• **提示テキスト**
+---+
路面コンディションが変わりやすいラリー・モンテカルロでは、4種類のタイヤを使うことができます。ドライ用、ウエット用、雪道用のスタッドレスと、それに金属製の短いスタッドが埋め込まれたスタッドタイヤと、あらゆる路面に対応可能なタイヤが用意されますが、それぞれ使用できる本数が限られている上、1本のステージ中にコンディションが激変することも多いため、選択は至難を極め、タイヤ戦略が勝敗を大きく左右することもあります。さらに、今シーズンからWRCの上位カテゴリーについてはピレリが単独サプライヤーとなったことで、昨年とは違うメーカーのタイヤを装着して戦う最初の1戦となります。そのため、チームはラリーを前にフランスでテストを行ない、ドライバーは様々な気象条件で4種類のタイヤを試し理解を深めました。
今年のラリー・モンテカルロは新型コロナウイルスの影響により無観客大会となり、ステージの走行距離は例年よりも大幅に短くなりました。また、夜間の外出制限が続くことから名物であるナイトステージは廃止されましたが、早朝の山岳ステージは薄暗く凍結路面も多いため、難しさに変わりはありません。さらに、本番前の最後の走行機会であるシェイクダウンが今回は設定されないことから、ドライバーはいきなり最初のステージに挑むことになります。
ラリーは21日の木曜日に開幕し、午後2時過ぎからギャップの北側で2本のステージを走行。金曜日は西に向かい、ギャップでの昼のサービスを間に挟んで5本のステージを走ります。土曜日の午前中は東に向かい、2本のステージを走行した後、ギャップでサービスを経て1本のステージを走り、その後200km以上離れたモナコに向かいます。ラリー最終日の日曜日は、モナコを基点に北西に広がるフレンチアルプスで2本のステージを各2回走行。最終ステージのブリアンソネ-アントルヴォー2は、トップ5タイムを記録した選手とマニュファクチャラーにボーナスの選手権ポイントが与えられる「パワーステージ」に指定されています。ステージは全部で14本計257.64km、リエゾン(移動区間)も含めた総走行距離は1392.88kmが予定されています。
ヤリ-マティ・ラトバラ (チーム代表)
今年のラリー・モンテカルロに向けての準備作業は、新たな役割を担う私にとって、これまでとは全く違う感覚です。ワークショップでクルマを前にした時、それをどう運転するかではなく、開幕戦に向けてチーム全員の準備が整っているかを確かめる作業だからです。チームはとても良い雰囲気です。昨年の今頃はドライバー全員が初めてヤリスWRCでラリーに臨みましたが、それでもセブとエルフィンが優勝争いに加わりました。今年、彼らはクルマにかなり慣れているので、昨年よりもいい状態にあると思います。ご存じの通り、モンテカルロはおそらく1年で最も難しいラリーです。常にサプライズがあり、天候が戦いを大きく左右することもあります。しかし、我々は十分な準備ができていると感じています。タイヤのサプライヤーが変わるのは大きな変化ですので、モンテカルロに向けた今回のテストでは、新しいピレリタイヤに慣れることと、クルマのセットアップを正しく行うことに重点を置きました。テストを実施したエリアはとても雪が多かったのですが、様々なコンディションであらゆるタイヤのオプションを試すことができたので、ラリーに向けて貴重な情報を得ることができました。
+---+
• **確認用データ**
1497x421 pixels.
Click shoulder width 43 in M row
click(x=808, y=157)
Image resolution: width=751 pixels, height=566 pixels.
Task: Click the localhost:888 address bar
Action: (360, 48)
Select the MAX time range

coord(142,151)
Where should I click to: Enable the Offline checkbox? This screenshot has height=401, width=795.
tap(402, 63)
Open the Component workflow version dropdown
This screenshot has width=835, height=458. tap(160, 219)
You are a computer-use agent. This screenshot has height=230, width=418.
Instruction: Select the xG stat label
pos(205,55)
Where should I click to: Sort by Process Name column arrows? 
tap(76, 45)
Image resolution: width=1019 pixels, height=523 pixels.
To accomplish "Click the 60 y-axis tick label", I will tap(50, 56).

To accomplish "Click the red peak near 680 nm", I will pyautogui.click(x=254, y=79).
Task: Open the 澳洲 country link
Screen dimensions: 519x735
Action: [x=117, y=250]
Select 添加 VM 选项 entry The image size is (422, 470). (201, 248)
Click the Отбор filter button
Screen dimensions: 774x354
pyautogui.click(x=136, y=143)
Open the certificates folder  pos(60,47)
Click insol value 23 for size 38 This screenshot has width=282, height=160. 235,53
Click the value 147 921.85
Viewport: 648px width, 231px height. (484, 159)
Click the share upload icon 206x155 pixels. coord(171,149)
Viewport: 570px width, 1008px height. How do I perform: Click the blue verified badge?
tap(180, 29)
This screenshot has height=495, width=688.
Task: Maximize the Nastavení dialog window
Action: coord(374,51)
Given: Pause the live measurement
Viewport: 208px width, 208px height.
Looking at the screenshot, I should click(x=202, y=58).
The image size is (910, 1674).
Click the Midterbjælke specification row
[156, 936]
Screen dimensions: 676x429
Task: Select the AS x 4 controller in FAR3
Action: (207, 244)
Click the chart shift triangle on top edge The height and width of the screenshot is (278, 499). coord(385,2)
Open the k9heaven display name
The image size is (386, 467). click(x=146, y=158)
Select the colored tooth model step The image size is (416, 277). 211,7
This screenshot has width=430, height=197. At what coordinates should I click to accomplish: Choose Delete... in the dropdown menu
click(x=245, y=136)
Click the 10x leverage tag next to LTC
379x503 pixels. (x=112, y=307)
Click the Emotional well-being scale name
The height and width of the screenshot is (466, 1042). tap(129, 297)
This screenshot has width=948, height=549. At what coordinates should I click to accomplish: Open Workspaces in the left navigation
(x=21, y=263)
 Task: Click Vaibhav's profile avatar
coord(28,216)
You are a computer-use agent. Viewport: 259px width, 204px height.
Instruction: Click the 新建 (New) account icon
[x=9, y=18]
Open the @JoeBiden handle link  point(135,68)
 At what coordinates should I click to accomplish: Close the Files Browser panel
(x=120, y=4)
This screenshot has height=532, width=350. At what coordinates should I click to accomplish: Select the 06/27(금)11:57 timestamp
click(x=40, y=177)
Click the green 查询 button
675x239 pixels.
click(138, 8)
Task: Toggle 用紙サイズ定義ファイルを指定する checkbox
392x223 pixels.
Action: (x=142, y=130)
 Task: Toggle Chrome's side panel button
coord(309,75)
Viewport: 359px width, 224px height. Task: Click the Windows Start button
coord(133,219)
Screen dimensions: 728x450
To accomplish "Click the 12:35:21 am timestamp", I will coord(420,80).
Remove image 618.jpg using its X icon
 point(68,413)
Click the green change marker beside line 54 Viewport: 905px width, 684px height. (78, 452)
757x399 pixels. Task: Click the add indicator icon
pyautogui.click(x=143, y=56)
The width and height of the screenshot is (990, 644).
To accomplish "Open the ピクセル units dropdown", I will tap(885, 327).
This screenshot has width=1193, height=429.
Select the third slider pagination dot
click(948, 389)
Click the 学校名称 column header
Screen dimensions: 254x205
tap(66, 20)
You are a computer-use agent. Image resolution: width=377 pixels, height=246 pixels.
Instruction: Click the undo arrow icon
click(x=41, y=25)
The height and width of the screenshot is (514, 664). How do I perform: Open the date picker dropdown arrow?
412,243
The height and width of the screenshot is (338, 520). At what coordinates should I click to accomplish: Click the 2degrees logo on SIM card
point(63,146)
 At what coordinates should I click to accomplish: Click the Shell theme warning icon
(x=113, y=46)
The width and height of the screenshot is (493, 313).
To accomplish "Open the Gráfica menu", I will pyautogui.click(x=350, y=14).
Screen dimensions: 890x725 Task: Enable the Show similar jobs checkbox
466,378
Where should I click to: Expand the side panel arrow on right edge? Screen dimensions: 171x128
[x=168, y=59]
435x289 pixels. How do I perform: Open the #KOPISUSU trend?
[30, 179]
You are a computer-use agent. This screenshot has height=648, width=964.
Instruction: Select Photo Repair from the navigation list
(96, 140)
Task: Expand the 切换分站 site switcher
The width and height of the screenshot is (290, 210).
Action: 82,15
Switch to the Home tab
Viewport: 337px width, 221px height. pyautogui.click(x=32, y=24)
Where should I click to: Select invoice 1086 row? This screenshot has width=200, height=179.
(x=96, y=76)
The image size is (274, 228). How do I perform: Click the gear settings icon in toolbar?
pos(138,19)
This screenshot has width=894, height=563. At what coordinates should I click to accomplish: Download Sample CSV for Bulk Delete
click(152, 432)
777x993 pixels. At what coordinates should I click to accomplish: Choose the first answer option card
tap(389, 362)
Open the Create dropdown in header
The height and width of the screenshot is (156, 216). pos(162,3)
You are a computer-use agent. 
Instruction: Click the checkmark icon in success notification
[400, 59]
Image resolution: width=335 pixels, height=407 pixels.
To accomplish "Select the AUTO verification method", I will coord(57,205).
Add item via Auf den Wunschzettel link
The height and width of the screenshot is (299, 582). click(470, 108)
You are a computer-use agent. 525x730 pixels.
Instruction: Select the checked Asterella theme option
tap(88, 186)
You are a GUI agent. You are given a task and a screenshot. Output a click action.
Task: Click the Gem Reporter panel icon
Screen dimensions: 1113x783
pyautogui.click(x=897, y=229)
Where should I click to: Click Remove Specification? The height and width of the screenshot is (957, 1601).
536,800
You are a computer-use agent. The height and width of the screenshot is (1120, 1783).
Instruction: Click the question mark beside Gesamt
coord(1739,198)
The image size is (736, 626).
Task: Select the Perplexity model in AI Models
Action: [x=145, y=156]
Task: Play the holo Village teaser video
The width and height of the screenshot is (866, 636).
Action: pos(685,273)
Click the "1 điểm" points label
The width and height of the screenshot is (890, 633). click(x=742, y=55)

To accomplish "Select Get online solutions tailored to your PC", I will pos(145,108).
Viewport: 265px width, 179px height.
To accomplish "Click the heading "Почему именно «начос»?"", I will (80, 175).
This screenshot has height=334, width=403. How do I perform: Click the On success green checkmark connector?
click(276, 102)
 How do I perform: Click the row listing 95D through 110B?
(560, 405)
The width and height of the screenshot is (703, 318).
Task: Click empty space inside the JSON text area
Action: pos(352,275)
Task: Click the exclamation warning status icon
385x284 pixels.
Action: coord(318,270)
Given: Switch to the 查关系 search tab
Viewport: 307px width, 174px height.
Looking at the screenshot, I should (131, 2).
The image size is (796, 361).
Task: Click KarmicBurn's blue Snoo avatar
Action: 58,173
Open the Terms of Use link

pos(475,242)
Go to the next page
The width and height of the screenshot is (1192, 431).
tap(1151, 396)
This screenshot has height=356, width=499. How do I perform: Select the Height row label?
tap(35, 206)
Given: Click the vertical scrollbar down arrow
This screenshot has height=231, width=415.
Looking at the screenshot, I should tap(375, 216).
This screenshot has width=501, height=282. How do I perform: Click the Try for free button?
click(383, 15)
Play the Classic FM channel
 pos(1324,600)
+---+
• **課題 1**
次の(a)〜(c)がラリー・モンテカルロの記事の内容と合っているかを、それぞれ「はい」か「いいえ」で答えてください。各判断の根拠となる記事の語句をそのまま引用してください。
(a) ラリー・モンテカルロでは4種類のタイヤを使用できる。
(b) 今年は本番前にシェイクダウンが行われる。
(c) 今年も名物のナイトステージが実施される。
• **課題 2**
ラリー・モンテカルロの記事に出てくる曜日を、すべて挙げてください。
• **課題 3**
ラリー・モンテカルロの記事の「ラリーは21日の木曜日に開幕」から「88kmが予定されています。」までを、その語句も含めて一字一句そのまま書き写してください。

• **解答 1**
(a) はい。根拠は「4種類のタイヤを使うことができます」です。
(b) いいえ。根拠は「シェイクダウンが今回は設定されない」です。
(c) いいえ。根拠は「名物であるナイトステージは廃止されました」です。

• **解答 2**
木曜日、金曜日、土曜日、日曜日

• **解答 3**
ラリーは21日の木曜日に開幕し、午後2時過ぎからギャップの北側で2本のステージを走行。金曜日は西に向かい、ギャップでの昼のサービスを間に挟んで5本のステージを走ります。土曜日の午前中は東に向かい、2本のステージを走行した後、ギャップでサービスを経て1本のステージを走り、その後200km以上離れたモナコに向かいます。ラリー最終日の日曜日は、モナコを基点に北西に広がるフレンチアルプスで2本のステージを各2回走行。最終ステージのブリアンソネ-アントルヴォー2は、トップ5タイムを記録した選手とマニュファクチャラーにボーナスの選手権ポイントが与えられる「パワーステージ」に指定されています。ステージは全部で14本計257.64km、リエゾン(移動区間)も含めた総走行距離は1392.88kmが予定されています。